Copy, word for word, the lines of the entries below between the one with "Open the Security options" and the one with "is (1024, 574).", inclusive, and leave out everything else.

** SUPPLIED RECORDS follows **

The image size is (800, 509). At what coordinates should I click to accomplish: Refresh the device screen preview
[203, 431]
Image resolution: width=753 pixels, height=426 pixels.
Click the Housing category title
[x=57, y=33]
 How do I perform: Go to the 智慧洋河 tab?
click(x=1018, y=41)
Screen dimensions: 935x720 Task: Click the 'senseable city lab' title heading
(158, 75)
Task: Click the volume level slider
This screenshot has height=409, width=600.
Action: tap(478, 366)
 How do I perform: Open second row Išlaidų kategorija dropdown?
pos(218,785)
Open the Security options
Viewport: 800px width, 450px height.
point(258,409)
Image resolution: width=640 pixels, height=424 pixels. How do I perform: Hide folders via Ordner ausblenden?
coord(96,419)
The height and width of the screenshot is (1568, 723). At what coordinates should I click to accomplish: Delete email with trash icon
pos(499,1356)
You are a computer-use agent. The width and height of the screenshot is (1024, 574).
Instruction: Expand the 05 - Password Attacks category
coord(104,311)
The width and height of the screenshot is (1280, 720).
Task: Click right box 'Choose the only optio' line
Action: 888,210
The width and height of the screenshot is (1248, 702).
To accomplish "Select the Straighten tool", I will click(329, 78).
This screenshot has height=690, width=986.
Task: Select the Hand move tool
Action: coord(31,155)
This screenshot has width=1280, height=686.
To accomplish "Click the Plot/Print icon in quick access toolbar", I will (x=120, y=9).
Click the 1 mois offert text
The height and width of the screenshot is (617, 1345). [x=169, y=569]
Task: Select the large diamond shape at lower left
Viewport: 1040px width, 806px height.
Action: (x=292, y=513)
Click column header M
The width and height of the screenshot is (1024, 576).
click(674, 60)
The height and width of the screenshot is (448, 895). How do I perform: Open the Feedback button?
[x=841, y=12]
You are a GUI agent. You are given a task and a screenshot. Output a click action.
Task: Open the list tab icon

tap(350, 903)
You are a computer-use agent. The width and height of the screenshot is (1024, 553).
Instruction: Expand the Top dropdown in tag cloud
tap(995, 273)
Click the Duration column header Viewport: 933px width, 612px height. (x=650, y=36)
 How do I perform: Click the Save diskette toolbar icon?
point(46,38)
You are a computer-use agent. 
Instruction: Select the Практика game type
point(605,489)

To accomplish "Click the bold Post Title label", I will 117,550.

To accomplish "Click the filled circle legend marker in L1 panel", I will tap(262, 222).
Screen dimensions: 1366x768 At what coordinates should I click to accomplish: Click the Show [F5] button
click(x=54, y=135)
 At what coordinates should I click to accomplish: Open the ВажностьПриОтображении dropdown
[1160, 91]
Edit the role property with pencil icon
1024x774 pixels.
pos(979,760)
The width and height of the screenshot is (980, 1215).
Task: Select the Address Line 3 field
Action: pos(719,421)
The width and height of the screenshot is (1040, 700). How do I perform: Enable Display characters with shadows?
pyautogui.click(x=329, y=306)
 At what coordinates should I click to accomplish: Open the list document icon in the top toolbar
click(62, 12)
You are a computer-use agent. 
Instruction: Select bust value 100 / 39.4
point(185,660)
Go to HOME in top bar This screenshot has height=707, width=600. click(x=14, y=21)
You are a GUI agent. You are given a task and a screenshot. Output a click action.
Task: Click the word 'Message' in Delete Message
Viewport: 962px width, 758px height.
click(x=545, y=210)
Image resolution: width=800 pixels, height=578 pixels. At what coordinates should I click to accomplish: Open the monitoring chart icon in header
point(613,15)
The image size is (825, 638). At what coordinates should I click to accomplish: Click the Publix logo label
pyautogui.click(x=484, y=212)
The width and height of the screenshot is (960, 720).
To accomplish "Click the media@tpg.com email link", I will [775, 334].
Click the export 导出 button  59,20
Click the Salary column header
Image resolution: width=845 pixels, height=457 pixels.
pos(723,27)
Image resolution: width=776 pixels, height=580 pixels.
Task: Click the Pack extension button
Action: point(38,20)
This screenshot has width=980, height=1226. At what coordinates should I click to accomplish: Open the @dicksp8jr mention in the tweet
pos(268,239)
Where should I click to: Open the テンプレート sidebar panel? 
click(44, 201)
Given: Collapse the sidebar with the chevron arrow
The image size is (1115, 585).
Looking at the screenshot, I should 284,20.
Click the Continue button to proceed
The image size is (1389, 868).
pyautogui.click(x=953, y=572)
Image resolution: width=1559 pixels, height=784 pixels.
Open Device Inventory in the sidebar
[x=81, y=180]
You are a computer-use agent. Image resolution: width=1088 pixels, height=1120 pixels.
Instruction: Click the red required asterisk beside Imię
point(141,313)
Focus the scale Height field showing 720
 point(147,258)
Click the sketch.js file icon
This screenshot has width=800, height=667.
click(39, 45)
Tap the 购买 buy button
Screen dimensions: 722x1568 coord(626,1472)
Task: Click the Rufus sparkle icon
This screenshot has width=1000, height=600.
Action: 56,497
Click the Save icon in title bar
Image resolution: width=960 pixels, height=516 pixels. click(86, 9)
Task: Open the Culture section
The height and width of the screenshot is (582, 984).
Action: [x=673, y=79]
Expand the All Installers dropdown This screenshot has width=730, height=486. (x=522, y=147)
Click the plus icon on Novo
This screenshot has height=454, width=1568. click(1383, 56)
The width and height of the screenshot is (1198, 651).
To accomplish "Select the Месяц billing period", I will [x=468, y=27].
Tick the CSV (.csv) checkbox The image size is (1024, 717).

** End of SUPPLIED RECORDS **

TASK SOLUTION>
Open the Security options
Viewport: 800px width, 450px height.
point(258,409)
Image resolution: width=640 pixels, height=424 pixels. How do I perform: Hide folders via Ordner ausblenden?
coord(96,419)
The height and width of the screenshot is (1568, 723). At what coordinates should I click to accomplish: Delete email with trash icon
pos(499,1356)
You are a computer-use agent. The width and height of the screenshot is (1024, 574).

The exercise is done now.